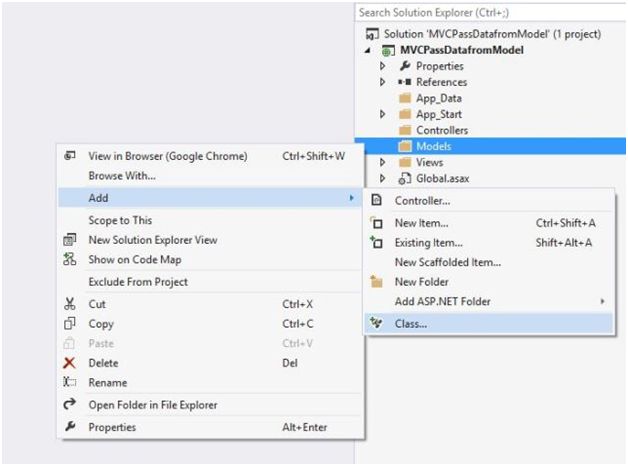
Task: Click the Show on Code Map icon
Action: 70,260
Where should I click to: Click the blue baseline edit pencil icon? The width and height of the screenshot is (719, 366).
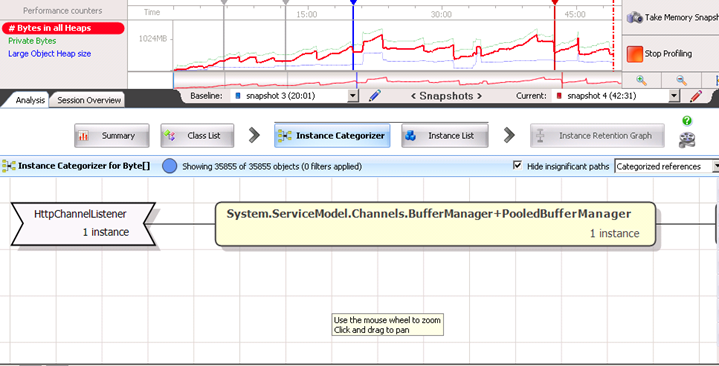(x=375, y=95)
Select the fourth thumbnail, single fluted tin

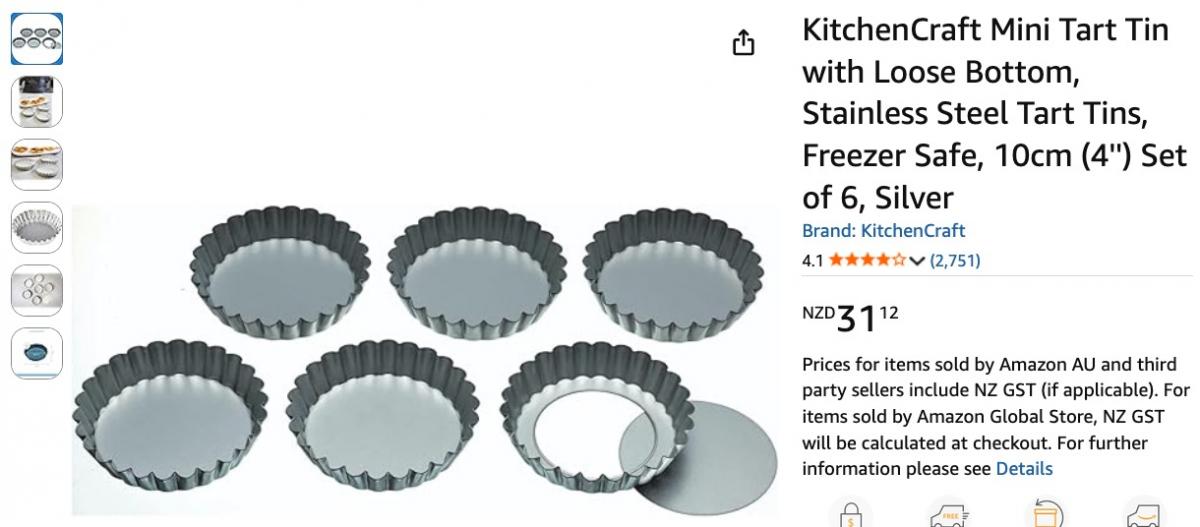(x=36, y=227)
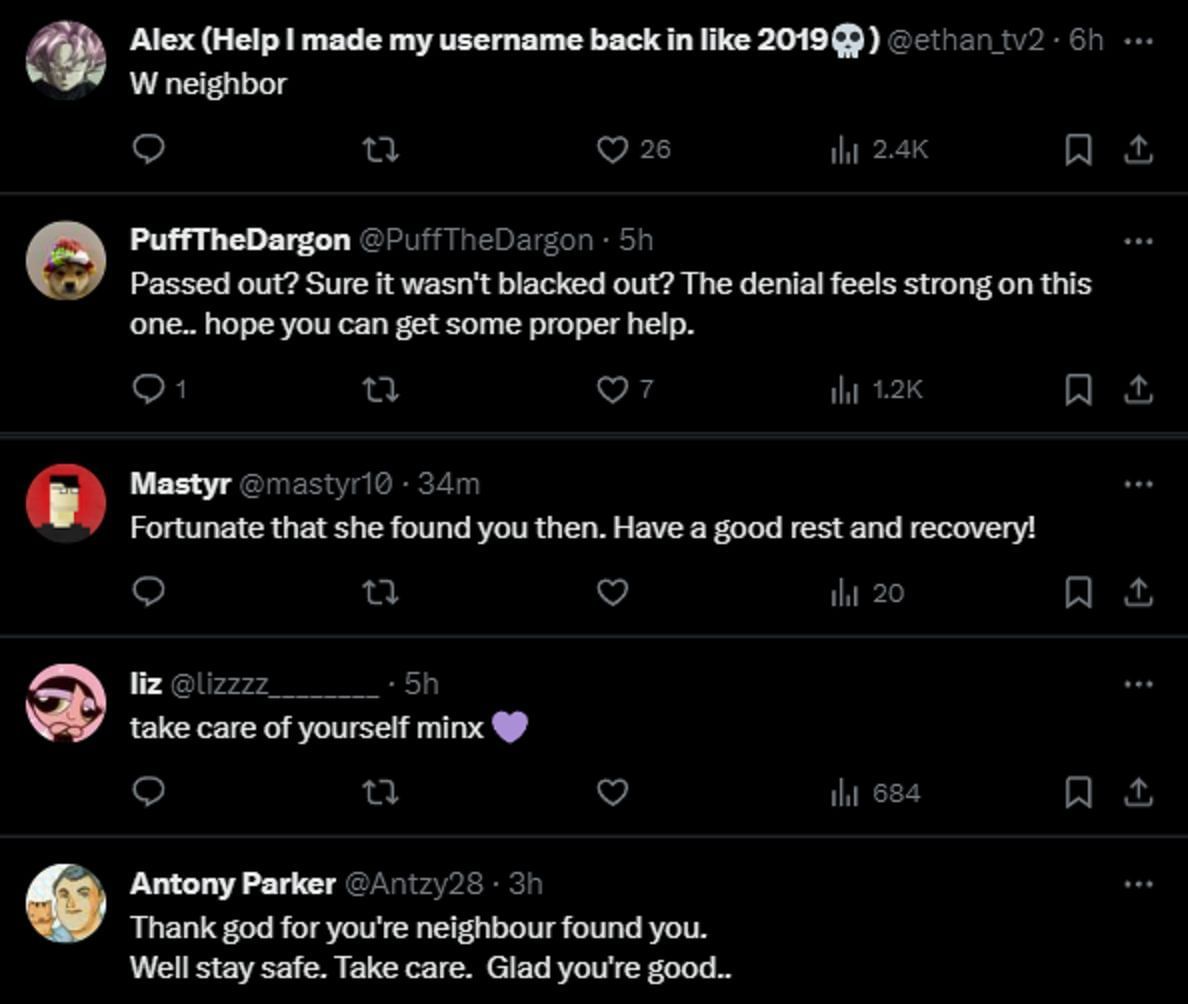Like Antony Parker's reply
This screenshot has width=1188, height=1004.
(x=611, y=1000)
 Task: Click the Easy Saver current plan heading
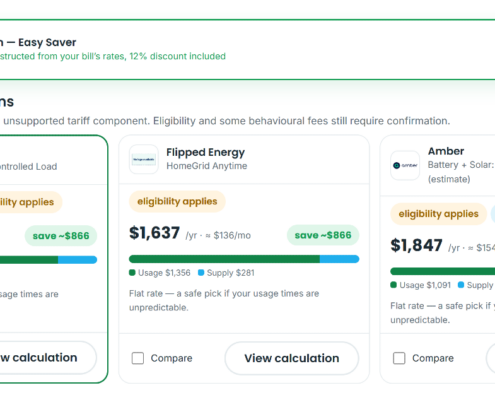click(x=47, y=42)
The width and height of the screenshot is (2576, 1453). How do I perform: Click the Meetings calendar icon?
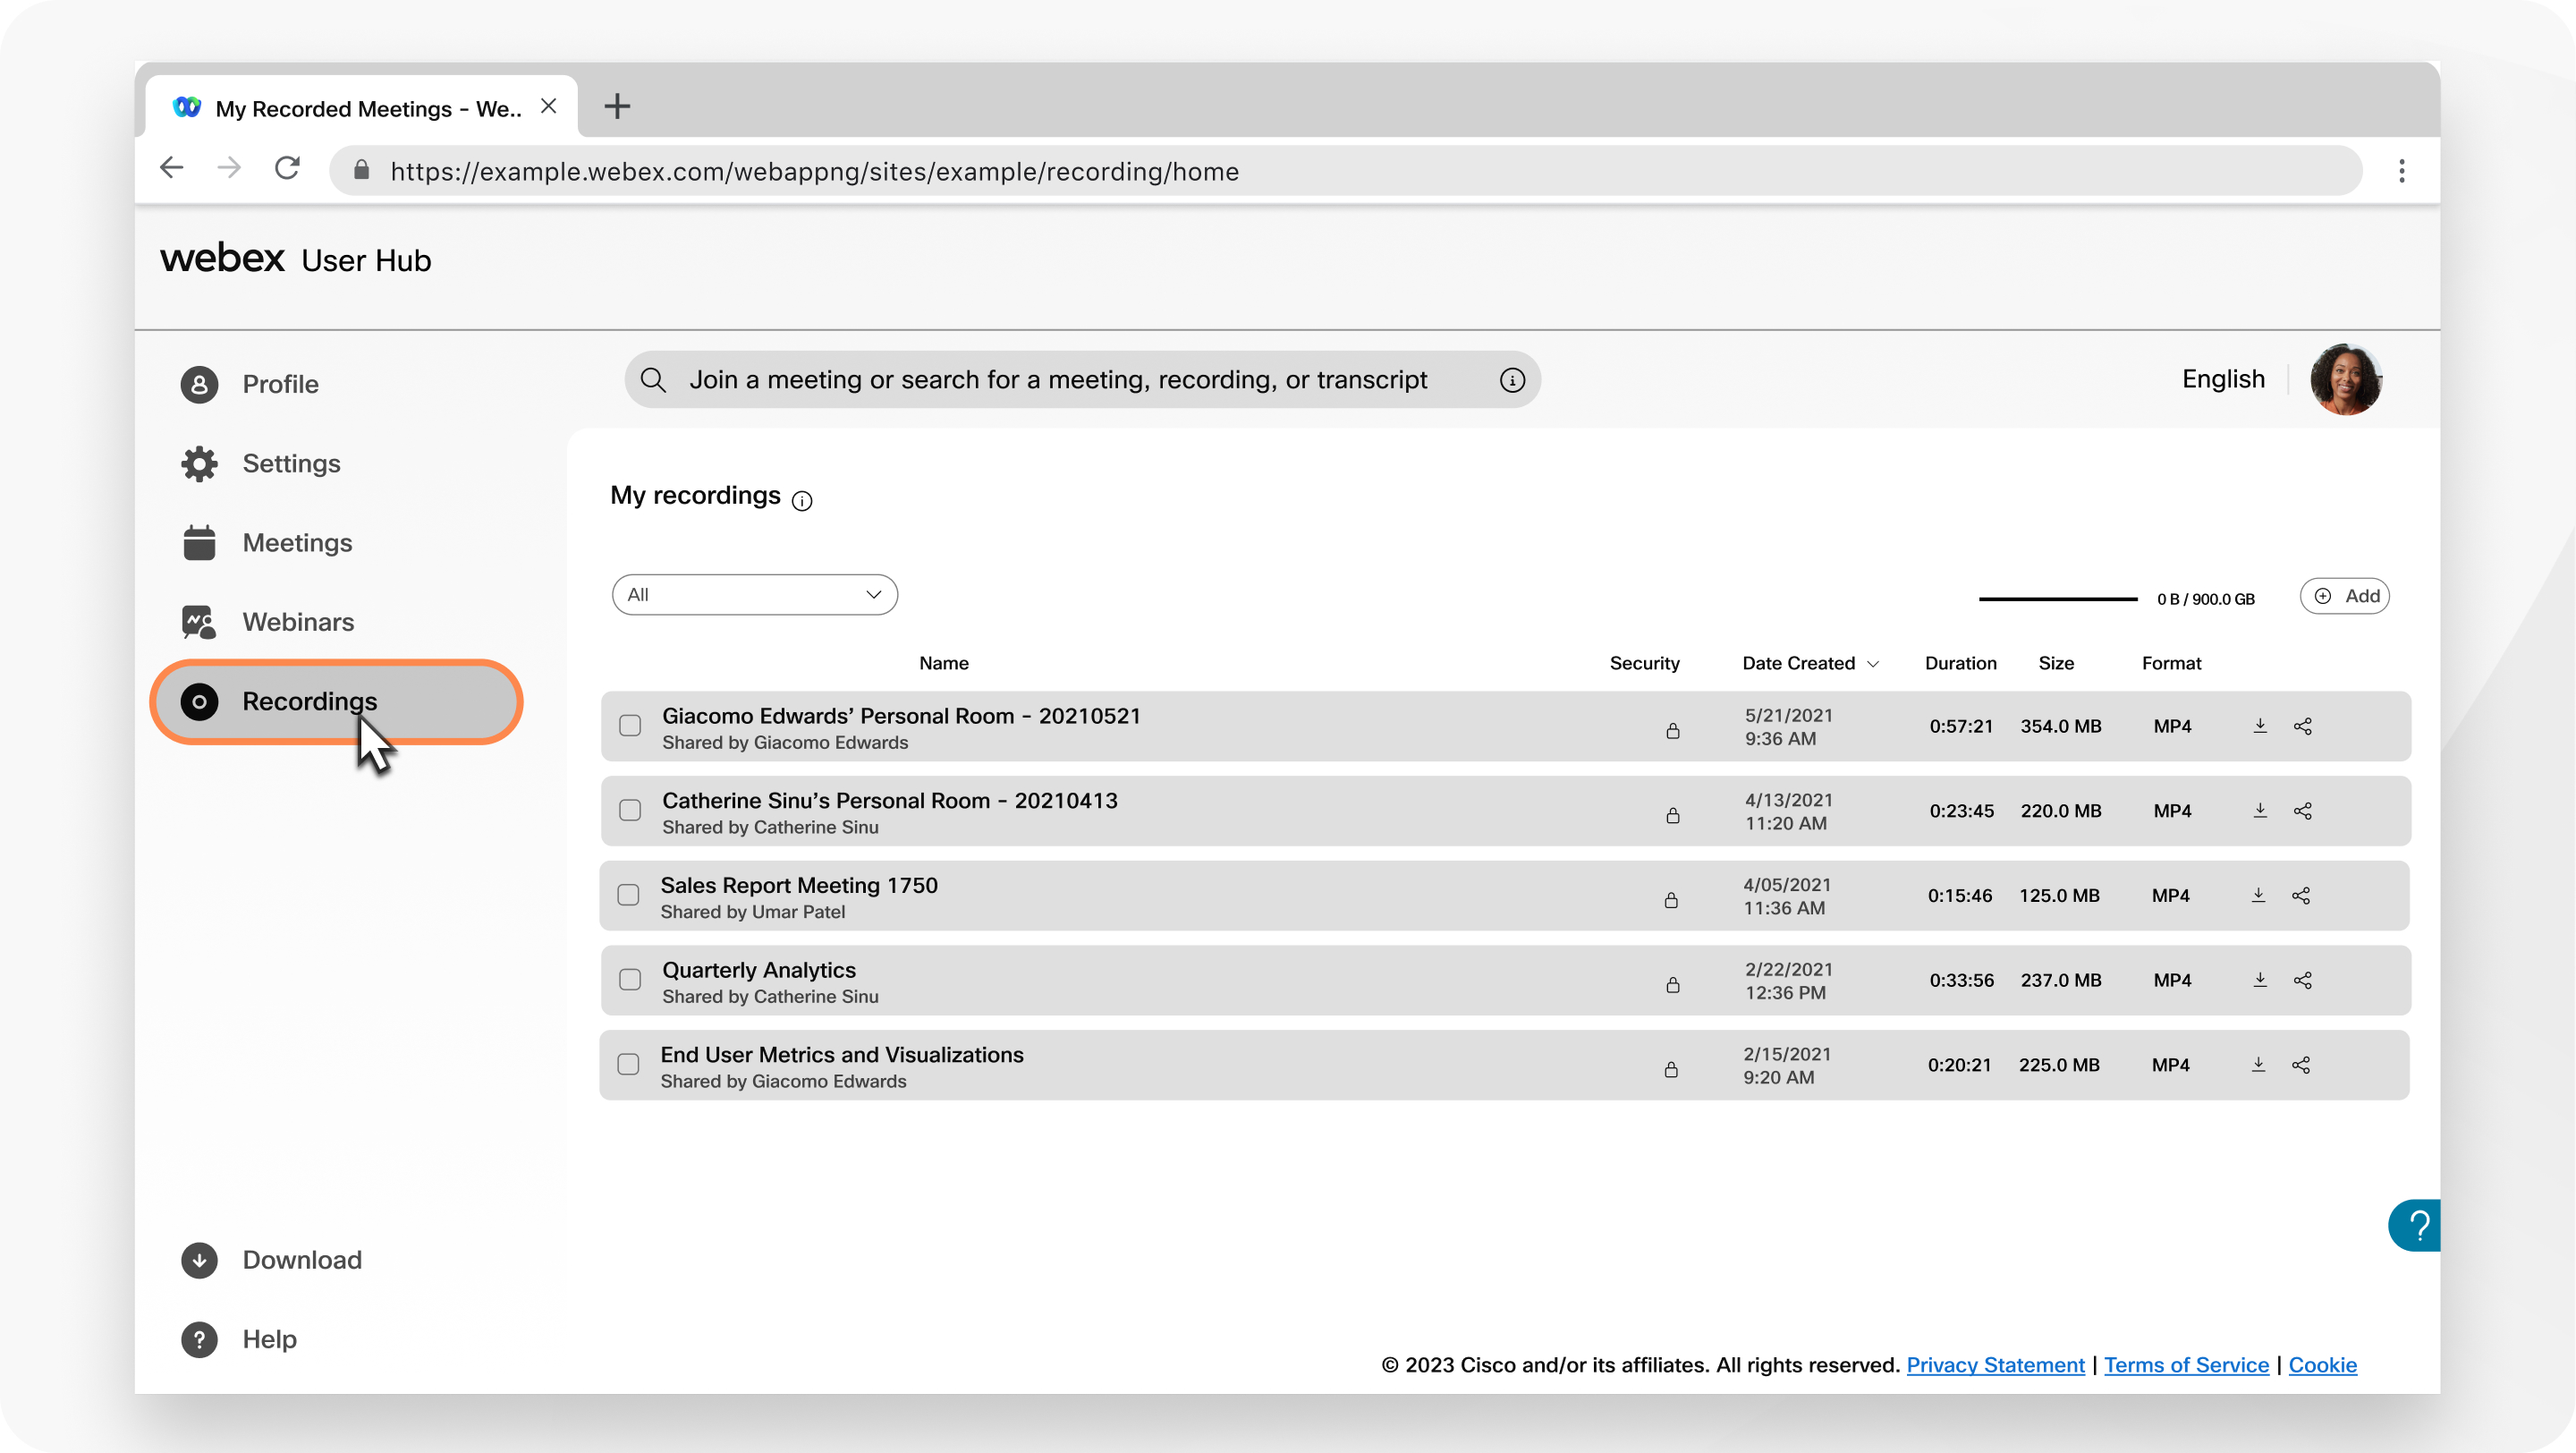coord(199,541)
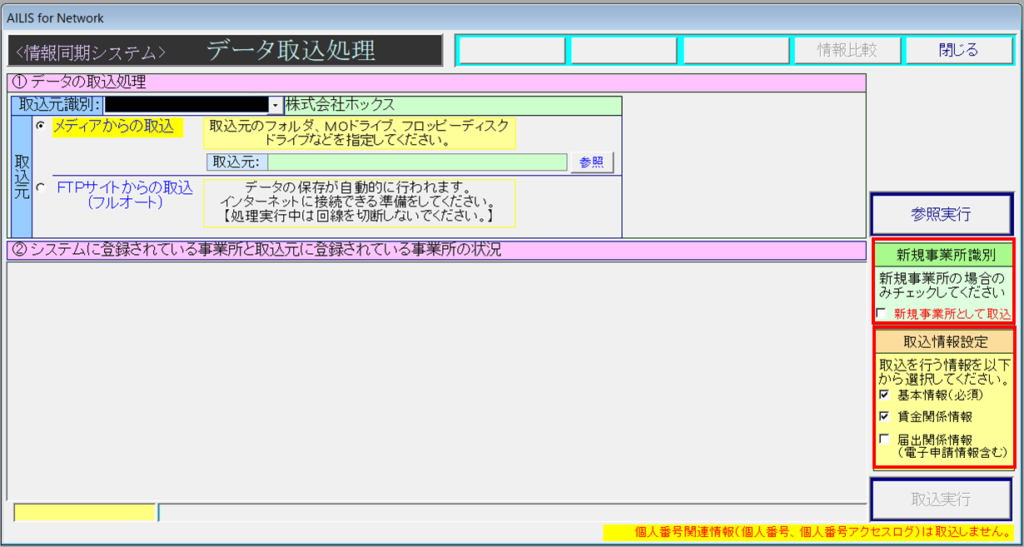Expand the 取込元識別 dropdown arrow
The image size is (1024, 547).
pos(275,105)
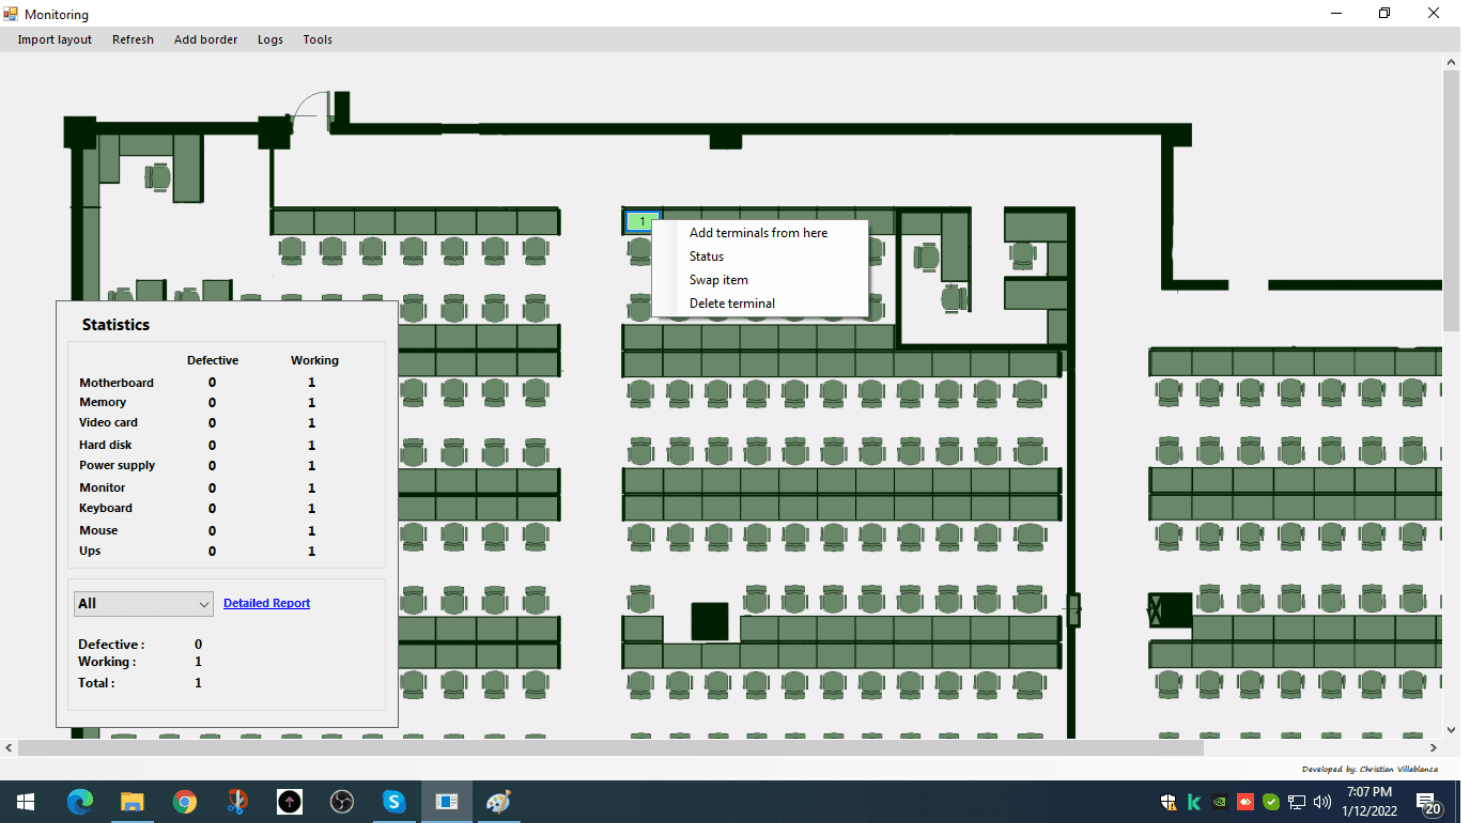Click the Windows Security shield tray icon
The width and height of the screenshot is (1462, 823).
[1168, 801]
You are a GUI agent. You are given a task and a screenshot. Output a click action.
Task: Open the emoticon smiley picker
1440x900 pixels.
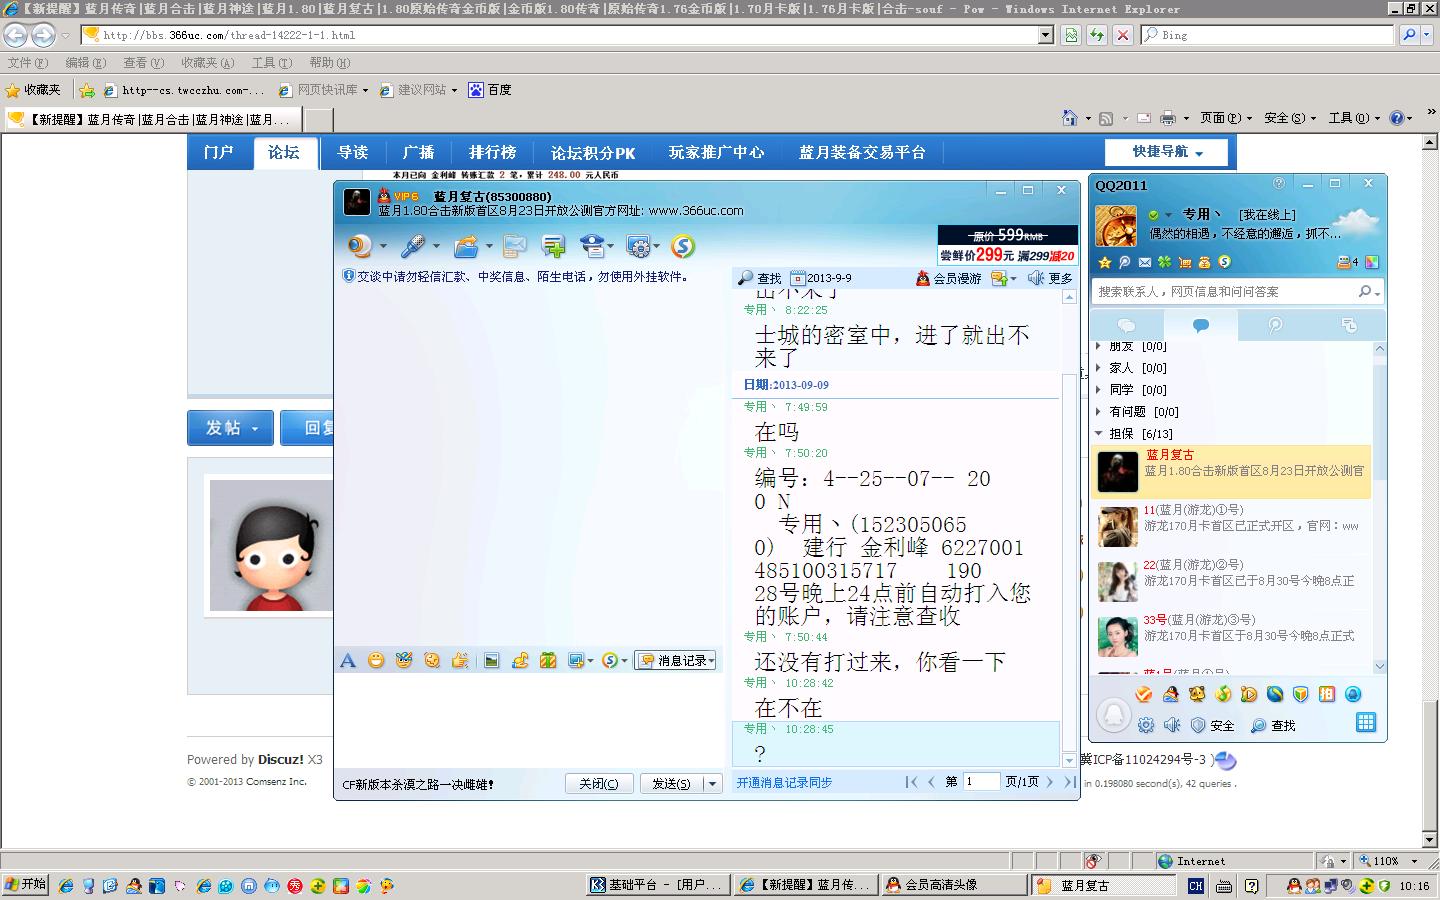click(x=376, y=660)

■ HOW TO COMPLETE THIS TASK
Only the lines starting at the one with "Task: Click the Easy" and ending at the one with "You are a GUI" should be printed, each exactly as it appears in the material above; the pictures are to be omitted.

■ ANSWER TO THIS EXERCISE
 Task: Click the Easy Saver current plan heading
click(x=47, y=42)
The width and height of the screenshot is (2576, 1453). How do I perform: Click the Meetings calendar icon?
coord(199,541)
Expand the 取込元識別 dropdown arrow
The image size is (1024, 547).
pos(275,105)
Click the Windows Security shield tray icon
The width and height of the screenshot is (1462, 823).
[1168, 801]
You are a GUI agent. You are given a task and a screenshot. Output a click action.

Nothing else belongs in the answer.